Look below for the lines from the one with "Click the rewind icon for 備份管理" to the one with "You are a computer-use agent. Viewport: 1200px", and copy exactly those lines, both ends included.

■ ■ ■ ■ ■

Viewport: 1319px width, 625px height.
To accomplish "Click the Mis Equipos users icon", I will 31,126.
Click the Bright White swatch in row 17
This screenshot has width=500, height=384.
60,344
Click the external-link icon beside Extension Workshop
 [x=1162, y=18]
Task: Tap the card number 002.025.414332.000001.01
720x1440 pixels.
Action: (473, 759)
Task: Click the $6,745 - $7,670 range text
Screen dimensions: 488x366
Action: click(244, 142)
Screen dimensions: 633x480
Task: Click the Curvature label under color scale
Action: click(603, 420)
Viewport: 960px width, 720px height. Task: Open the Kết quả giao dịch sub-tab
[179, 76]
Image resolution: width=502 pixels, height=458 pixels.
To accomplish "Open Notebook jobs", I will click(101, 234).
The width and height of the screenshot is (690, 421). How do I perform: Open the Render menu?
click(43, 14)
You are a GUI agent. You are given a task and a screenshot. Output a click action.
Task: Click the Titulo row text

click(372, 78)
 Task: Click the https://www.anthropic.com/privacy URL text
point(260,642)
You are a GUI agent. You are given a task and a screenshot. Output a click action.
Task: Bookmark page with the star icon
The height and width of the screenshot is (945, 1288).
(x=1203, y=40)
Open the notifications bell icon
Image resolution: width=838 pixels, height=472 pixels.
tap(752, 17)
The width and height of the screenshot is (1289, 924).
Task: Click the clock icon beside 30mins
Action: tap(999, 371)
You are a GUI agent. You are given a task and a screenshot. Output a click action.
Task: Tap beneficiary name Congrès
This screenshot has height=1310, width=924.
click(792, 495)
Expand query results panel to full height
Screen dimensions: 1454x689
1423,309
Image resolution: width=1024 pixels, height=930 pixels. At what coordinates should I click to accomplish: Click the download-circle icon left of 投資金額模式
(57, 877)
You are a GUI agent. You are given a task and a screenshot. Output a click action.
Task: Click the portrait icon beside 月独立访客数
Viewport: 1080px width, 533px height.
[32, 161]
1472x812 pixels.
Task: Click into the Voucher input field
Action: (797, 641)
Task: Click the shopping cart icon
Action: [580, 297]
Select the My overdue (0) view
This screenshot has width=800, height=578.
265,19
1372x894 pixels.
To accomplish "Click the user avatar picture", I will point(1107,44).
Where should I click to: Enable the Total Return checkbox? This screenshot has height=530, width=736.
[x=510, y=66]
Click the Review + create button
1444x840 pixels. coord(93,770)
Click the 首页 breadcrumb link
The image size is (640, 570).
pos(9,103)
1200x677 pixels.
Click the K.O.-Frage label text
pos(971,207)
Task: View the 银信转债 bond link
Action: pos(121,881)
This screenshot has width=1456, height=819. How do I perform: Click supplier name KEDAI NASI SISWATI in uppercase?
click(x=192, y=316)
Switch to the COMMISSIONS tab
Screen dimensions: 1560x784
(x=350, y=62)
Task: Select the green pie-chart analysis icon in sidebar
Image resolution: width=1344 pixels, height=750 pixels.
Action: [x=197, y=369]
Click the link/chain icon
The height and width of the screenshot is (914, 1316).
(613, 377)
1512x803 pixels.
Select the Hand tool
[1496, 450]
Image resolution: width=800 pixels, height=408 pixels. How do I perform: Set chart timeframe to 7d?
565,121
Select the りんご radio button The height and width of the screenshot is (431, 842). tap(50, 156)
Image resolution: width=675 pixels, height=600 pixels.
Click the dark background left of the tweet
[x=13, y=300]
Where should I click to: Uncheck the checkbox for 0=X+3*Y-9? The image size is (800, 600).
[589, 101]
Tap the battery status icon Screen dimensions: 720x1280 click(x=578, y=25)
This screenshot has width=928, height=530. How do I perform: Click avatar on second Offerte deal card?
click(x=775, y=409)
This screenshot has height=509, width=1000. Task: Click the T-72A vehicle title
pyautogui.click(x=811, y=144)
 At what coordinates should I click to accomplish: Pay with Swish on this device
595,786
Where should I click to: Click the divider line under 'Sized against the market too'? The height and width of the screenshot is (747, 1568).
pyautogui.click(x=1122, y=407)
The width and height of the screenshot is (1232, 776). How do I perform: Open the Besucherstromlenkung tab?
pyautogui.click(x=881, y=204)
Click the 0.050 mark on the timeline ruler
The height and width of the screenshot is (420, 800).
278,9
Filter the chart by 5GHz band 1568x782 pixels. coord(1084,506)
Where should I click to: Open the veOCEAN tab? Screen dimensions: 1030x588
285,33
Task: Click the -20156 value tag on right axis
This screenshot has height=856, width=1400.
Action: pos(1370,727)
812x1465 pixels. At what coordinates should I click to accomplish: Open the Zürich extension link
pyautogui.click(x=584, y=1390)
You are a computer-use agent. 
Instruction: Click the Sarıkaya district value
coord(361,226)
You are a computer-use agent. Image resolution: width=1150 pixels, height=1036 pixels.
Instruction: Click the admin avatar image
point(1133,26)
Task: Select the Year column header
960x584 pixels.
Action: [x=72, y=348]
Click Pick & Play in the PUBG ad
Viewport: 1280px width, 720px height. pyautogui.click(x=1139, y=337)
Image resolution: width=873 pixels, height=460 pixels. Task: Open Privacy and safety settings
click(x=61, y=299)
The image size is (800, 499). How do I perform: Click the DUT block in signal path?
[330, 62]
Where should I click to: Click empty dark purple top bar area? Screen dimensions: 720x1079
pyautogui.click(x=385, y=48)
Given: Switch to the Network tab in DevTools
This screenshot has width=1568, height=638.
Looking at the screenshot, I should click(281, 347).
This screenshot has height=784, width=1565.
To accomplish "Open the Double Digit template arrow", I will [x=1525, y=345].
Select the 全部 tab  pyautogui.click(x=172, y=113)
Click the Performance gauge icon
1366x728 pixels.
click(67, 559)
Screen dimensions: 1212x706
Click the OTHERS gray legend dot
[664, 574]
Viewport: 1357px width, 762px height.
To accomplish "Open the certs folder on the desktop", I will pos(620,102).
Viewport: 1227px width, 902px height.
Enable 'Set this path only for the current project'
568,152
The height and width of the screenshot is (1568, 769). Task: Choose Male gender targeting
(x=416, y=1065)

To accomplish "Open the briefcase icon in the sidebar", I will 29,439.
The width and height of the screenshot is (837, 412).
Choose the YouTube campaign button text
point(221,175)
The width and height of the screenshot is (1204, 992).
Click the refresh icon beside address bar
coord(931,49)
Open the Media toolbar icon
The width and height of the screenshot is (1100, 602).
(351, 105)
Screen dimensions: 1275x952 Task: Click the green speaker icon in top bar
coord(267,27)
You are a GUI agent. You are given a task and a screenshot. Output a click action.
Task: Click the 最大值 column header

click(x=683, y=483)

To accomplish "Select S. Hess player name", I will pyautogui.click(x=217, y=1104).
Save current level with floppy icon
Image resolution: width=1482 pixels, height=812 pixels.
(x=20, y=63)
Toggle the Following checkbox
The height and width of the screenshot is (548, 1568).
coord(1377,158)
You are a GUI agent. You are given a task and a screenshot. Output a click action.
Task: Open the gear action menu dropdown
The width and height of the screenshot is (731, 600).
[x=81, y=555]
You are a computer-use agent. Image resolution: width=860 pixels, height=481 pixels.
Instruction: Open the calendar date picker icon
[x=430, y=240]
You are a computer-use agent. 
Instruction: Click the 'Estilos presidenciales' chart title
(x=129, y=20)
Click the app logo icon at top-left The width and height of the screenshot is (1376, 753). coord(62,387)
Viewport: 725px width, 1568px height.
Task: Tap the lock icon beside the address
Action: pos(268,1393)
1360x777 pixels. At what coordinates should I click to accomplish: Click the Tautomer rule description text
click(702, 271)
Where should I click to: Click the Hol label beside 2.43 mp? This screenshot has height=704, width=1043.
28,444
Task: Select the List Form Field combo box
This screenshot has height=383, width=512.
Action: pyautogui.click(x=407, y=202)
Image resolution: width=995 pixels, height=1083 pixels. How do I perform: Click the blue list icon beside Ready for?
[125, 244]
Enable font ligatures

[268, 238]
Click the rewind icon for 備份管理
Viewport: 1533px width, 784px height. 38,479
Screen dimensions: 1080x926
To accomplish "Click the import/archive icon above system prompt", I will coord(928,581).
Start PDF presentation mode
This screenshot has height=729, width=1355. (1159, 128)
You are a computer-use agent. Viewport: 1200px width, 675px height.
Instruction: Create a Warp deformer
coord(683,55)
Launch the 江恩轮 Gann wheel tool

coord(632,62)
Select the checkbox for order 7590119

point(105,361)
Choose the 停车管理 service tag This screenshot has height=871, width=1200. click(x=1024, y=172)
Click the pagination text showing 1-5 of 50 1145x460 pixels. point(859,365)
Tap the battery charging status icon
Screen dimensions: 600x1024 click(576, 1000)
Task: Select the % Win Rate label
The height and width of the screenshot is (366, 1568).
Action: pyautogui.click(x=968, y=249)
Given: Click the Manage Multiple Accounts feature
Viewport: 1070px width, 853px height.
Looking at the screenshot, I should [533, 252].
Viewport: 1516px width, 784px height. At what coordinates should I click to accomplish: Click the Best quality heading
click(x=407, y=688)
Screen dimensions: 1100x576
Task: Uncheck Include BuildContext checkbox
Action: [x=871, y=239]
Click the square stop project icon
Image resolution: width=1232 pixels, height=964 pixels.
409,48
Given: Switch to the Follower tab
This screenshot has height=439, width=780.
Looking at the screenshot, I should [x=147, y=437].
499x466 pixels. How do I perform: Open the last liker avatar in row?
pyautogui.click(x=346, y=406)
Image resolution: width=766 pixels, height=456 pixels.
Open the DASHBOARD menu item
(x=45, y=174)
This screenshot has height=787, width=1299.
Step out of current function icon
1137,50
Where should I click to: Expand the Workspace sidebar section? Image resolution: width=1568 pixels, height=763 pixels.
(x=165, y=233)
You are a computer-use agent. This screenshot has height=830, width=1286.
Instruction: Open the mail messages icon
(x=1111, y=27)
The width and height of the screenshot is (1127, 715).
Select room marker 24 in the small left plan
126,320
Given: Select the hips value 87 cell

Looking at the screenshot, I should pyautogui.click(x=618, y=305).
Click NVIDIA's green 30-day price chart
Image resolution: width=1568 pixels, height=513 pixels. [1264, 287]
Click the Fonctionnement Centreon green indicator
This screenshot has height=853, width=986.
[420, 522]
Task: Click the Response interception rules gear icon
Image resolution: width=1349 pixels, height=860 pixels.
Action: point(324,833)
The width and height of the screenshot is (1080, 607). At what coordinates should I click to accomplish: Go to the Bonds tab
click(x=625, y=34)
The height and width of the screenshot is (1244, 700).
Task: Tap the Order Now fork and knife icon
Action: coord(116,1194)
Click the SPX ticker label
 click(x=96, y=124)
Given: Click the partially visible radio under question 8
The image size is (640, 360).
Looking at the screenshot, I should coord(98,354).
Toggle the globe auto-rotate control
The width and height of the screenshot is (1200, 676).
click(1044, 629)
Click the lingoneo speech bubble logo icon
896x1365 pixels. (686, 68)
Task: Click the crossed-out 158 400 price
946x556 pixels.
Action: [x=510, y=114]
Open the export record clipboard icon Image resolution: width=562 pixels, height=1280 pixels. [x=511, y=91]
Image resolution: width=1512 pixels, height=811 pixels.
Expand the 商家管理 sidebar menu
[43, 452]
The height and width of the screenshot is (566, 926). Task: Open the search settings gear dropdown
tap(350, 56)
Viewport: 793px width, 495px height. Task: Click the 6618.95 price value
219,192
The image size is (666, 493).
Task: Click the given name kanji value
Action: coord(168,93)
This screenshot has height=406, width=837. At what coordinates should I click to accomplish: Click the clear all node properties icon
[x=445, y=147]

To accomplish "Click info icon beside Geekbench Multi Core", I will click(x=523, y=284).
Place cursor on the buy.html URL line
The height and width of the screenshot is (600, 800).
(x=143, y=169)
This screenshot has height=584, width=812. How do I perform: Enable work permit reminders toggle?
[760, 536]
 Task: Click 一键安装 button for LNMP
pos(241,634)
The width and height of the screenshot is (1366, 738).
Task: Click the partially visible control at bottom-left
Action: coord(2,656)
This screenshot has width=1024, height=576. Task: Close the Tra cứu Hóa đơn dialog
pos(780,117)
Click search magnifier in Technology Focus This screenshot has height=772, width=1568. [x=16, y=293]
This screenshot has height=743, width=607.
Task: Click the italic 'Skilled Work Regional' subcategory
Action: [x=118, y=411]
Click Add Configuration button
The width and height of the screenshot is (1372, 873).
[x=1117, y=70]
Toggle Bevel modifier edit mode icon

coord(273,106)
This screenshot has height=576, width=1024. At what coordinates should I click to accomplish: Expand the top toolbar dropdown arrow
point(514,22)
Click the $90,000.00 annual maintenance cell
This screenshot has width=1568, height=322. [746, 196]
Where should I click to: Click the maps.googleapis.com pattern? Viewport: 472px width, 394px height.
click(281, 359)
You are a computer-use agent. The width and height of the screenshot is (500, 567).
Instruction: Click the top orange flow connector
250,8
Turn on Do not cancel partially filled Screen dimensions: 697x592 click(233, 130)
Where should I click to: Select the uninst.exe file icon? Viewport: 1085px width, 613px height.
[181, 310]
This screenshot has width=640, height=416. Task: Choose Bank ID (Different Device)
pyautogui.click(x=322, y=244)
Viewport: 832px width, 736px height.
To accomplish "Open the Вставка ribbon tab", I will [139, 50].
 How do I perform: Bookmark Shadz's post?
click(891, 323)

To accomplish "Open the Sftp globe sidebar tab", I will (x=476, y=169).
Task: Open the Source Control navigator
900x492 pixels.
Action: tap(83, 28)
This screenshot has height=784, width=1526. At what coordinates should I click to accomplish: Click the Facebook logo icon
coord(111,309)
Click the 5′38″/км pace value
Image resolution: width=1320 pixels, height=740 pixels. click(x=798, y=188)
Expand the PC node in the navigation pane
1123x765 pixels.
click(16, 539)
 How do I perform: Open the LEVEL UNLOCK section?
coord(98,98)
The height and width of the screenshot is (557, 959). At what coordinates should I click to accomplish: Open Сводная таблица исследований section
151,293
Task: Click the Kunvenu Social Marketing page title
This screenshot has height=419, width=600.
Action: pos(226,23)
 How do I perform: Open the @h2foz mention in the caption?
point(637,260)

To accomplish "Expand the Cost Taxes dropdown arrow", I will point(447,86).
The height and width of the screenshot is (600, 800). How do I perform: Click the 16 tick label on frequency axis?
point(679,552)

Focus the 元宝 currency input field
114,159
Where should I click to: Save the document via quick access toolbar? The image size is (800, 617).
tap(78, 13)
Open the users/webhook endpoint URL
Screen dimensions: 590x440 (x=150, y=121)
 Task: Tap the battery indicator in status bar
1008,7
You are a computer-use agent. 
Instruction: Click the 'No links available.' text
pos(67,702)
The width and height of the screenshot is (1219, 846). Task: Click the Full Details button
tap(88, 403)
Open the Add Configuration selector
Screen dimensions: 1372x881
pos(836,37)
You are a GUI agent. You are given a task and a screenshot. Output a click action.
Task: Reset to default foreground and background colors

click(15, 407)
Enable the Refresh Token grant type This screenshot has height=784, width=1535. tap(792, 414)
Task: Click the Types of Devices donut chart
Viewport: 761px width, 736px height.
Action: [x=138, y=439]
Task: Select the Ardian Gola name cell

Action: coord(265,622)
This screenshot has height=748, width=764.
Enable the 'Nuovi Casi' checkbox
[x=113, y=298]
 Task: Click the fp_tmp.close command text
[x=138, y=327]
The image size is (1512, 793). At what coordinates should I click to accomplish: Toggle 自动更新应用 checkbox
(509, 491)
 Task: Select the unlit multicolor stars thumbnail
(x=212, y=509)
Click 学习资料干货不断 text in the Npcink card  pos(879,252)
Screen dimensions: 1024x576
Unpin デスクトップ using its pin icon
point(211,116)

■ ■ ■ ■ ■

ANSWER SECTION:
Click the rewind icon for 備份管理
Viewport: 1533px width, 784px height. 38,479
Screen dimensions: 1080x926
To accomplish "Click the import/archive icon above system prompt", I will coord(928,581).
Start PDF presentation mode
This screenshot has height=729, width=1355. (1159, 128)
You are a computer-use agent. Viewport: 1200px width, 675px height.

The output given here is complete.